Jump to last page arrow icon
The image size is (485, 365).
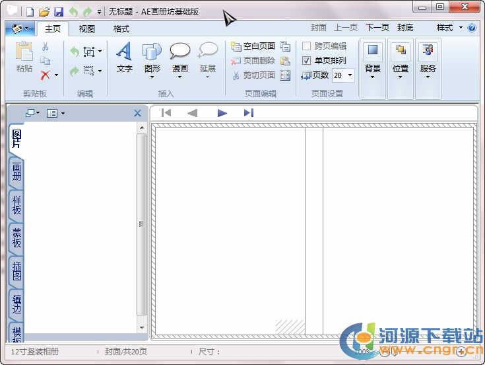tap(248, 113)
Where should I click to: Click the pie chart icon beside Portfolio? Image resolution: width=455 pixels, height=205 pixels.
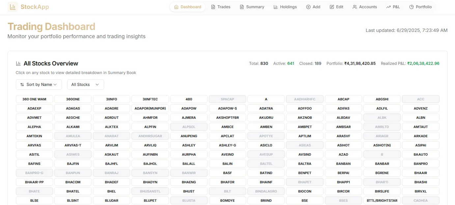[411, 7]
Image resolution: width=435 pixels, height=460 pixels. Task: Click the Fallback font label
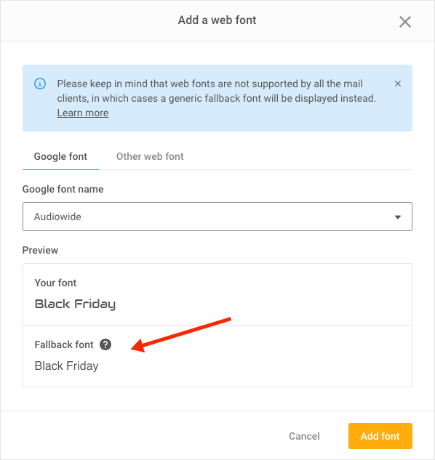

Exercise brief:
An exact copy of the listing is required, excluding any pictures.

Reply to the exercise:
Jump to last page arrow icon
The image size is (485, 365).
tap(248, 113)
Where should I click to: Click the pie chart icon beside Portfolio? Image resolution: width=455 pixels, height=205 pixels.
[411, 7]
Image resolution: width=435 pixels, height=460 pixels. Task: Click the Fallback font label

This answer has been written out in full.